**给定文段:**
▼

题解 | #字符串的排列#

比较简单的回溯解题思路，可以参考 leetcode 全排列 这题。不同的是本题需要加上判断是否重复的条件

解题思路：

import java.util.*;
public class Solution {
    public ArrayList<String> Permutation(String str) {
       char[] array = str.toCharArray();
        int len = array.length;
        boolean[] used = new boolean[len];
        ArrayList<String> res = new ArrayList<>();
        if (len <= 0) {
            return res;
        }
        LinkedList<Character> path = new LinkedList<>();
        dfs(array, len, 0, used, path, res);
        return res;
    }

    private void dfs(char[] array, int len, int depth, boolean[] used, LinkedList<Character> path, 
                    ArrayList<String> res) {
        if (depth == len) {
            StringBuilder sb = new StringBuilder();
            for (char c: path) {
                sb.append(c);
            }
            String s = sb.toString();
            if (!res.contains(s))
                res.add(s);
        }

        for (int i = 0; i < len; i++) {
            if (!used[i]) {
                used[i] = true;
                path.add(array[i]);
                dfs(array, len, depth+1, used, path, res);
                used[i] = false;
                path.removeLast();
            }
        }
    }

}

▲

**练习说明:** 将上面这篇字符串排列题解中从“private void dfs(char[]”起、到“if (!res.contains(s))”为止（含这一处）的部分原样重新写出。 下列记录与上述题解内容无关。

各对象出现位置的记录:
▼

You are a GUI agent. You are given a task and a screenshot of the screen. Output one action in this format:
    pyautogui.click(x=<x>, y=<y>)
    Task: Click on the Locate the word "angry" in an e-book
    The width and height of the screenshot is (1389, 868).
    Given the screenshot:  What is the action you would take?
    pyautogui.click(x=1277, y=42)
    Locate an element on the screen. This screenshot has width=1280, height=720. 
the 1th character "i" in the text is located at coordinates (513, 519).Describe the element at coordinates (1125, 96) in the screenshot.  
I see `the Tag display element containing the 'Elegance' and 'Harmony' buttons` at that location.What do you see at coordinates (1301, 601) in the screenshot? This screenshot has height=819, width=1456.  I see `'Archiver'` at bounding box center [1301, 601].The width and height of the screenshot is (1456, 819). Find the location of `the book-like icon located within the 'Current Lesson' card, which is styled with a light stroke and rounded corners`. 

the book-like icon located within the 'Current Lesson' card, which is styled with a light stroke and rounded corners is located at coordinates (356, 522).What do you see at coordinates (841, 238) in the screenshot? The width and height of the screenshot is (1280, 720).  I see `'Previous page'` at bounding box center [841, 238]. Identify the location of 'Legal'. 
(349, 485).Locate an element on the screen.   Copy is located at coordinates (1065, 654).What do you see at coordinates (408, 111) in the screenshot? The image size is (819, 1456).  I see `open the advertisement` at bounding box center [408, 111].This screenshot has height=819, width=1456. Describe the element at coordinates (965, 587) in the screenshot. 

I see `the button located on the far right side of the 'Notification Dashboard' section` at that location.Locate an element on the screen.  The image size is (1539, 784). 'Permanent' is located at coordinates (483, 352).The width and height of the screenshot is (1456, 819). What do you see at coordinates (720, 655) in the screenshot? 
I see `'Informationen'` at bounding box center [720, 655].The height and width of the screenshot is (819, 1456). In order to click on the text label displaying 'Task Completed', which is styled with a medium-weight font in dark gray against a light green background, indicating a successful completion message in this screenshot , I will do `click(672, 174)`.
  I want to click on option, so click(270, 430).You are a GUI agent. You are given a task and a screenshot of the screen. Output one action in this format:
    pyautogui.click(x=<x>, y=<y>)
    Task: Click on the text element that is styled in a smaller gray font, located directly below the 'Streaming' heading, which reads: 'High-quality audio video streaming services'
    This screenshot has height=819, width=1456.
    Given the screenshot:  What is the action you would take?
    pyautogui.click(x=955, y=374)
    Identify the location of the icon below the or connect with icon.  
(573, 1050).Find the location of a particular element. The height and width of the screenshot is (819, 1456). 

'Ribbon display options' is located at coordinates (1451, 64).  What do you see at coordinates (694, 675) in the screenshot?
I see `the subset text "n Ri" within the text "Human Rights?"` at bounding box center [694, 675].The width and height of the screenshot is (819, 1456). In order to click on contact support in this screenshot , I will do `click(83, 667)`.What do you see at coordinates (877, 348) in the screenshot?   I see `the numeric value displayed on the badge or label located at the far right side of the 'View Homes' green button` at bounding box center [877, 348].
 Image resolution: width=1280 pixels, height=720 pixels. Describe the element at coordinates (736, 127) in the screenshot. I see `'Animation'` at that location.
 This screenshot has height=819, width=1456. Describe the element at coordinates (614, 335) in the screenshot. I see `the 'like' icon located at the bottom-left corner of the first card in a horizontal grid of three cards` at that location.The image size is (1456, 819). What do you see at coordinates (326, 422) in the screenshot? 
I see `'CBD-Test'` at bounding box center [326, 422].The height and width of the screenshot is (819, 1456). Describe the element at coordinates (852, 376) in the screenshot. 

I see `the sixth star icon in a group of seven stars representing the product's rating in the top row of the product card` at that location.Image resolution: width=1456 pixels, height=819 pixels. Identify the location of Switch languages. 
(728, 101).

▲

**练习结果:**
private void dfs(char[] array, int len, int depth, boolean[] used, LinkedList<Character> path, 
                    ArrayList<String> res) {
        if (depth == len) {
            StringBuilder sb = new StringBuilder();
            for (char c: path) {
                sb.append(c);
            }
            String s = sb.toString();
            if (!res.contains(s))